Savcı, Hilal Kar’ı katleden Mehmet Demirhan hakkında ağırlaştırılmış müebbet hapis cezası istedi
Amed’in Rezan (Bağlar) ilçesine bağlı 5 Nisan Mahallesi’nde 23 Haziran’da Hilal Kar’ı katleden, Mehmet Demirhan’ın “tasarlayarak kasten öldürme” suçundan yargılandığı davanın ilk duruşması Diyarbakır 8’inci Ağır Ceza Mahkemesi’nde görüldü. Duruşmada tutuklu sanık Mehmet Demirhan ile taraf avukatları hazır bulundu. Amed Barosu Kadın Hakları Merkezi ile Rosa Kadın Derneği, duruşmaya katılma talebinde bulundu.
Duruşmada suçunu kabul eden Mehmet Demirhan, “Ailesi kıskançlık amaçlı beni karalıyor. Bir düzen kurdular ve bu suçu sebepsiz yere işlediğim algısını yaratıyorlar. Suçumu kabul ettim. Evet, ben yaptım. Olay anını tam olarak hatırlamıyorum. Benim istediğim şey şu: Ben bu olayı tasarlayarak, yapmadım” dedi.
‘Silahla kapıya gitmenin anlamı ne?’
Sanığın savunmalarının ardından söz verilen Hilal Kar’ın babası Mahmut Kar, “Sanık, ‘tasarlayarak yapmadım’ diyor. Mademki tasarlamadın, çocuğu alıp, sonra silahla kapıya gitmenin ne anlamı var. Konuşma bahanesi ile kızımı sokağa çekiyor, kızım silahı görünce kaçmaya çalışıyor. Tasarlama yoksa neden sokak ortasında silah çıkarıp, kızımı katlediyor? Bu tasarlama değilse nedir” diye sordu.
‘Sürekli tehdit ediyordu’
Hilal Kar’ın kız kardeşi Ruken Kar, şikayetçi olduğunu söyleyerek, “Sanık, ‘Eşimi kıskandım’ diyor, ama zaten onlar olaydan bir yıl önce ayrılmıştı. Bu şahıs ablamı ve çocuğunu 6 Şubat depremi döneminde dışarı attı. Hiç bir zaman sormadı, bu süreçte ayrı yaşıyorlardı. Kendisi sürekli ablamı bizimle ve çocuğuyla tehdit ediyordu” dedi.

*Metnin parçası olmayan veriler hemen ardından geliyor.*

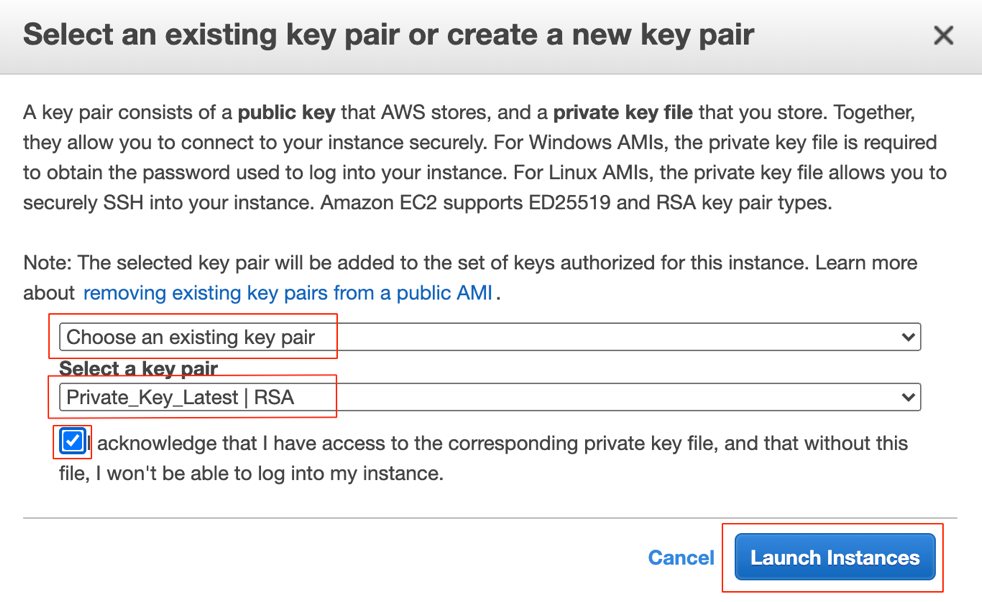The height and width of the screenshot is (602, 982).
Task: Dismiss the modal using the close icon
Action: tap(943, 35)
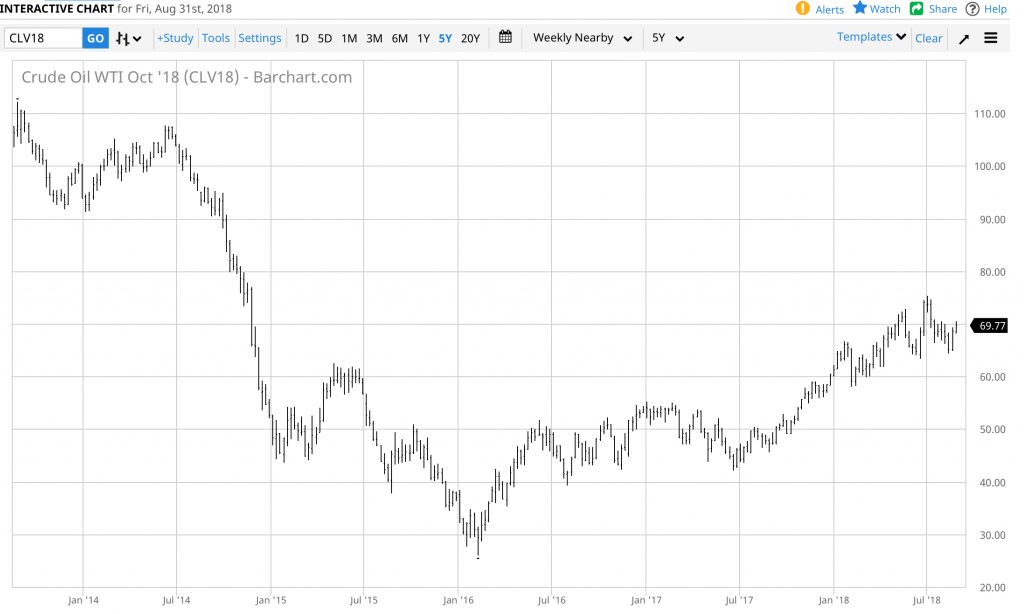Click the +Study button
Viewport: 1024px width, 614px height.
coord(175,38)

‘Haksız tahrik indirimi olamaz’
Olayın tasarlayarak gerçekleştiğini belirten müşteki avukatı Eda Kar Burakmak, sanığın olay yerine silahla gittiğinin altını çizerek, “Konuşma amacıyla oraya silahla gitmesi normal değil. Bu olayda tamamen ataerkil toplumun karşılığını görüyoruz. Dosyada haksızlık olmadığı gibi, haksız tahrik indiriminin olmayacağını da dile getirmek istiyoruz. Sanığın olaydan önce ve sonraki halleri değerlendirildiğinde, kadına karşı tasarlanarak bir cinayet işlendiği açık. Biz iddianamede yazılı olduğu şekilde bir mütalaa verilmesini talep ediyoruz” şeklinde konuştu.
Müşteki avukatı Sidar Enes de soruşturma kapsamında olaya dair bir beyanda bulunmayan sanığın, bugün konuşmaya başladığına dikkat çekerek, “İşlenen cinayeti namus adı altında meşrulaştırmaya çalışıyor. Bu noktada sanığın olayın tasarlama olmadığı beyanını kabul etmiyoruz. Sanığın en üst sınırdan cezalandırılmasını istiyoruz” talebinde bulundu.
Aile ve Sosyal Politikalar Bakanlığı Avukatı Şeyhmus Erdoğan ise, haksız tahrik uygulanmadan sanığın cezalandırılması gerektiğini ifade etti.
Mütalaa sunuldu
Savunmaların ardından mütalaasını mahkemeye sunan iddia makamı, sanığın “tasarlayarak kadına karşı kasten öldürme” suçundan cezalandırılmasını istedi.
Sanık avukatları mütalaaya karşı savunma yapmak için süre talebinde bulundu.
Amed Barosu Kadın Hakları Merkezi ve Rosa Kadın Derneği’nin davaya katılama taleplerini reddeden mahkemeye, sanık avukatlarının savunma yapmak üzere süre talebini kabul ederek, 7 Mayıs’a erteledi.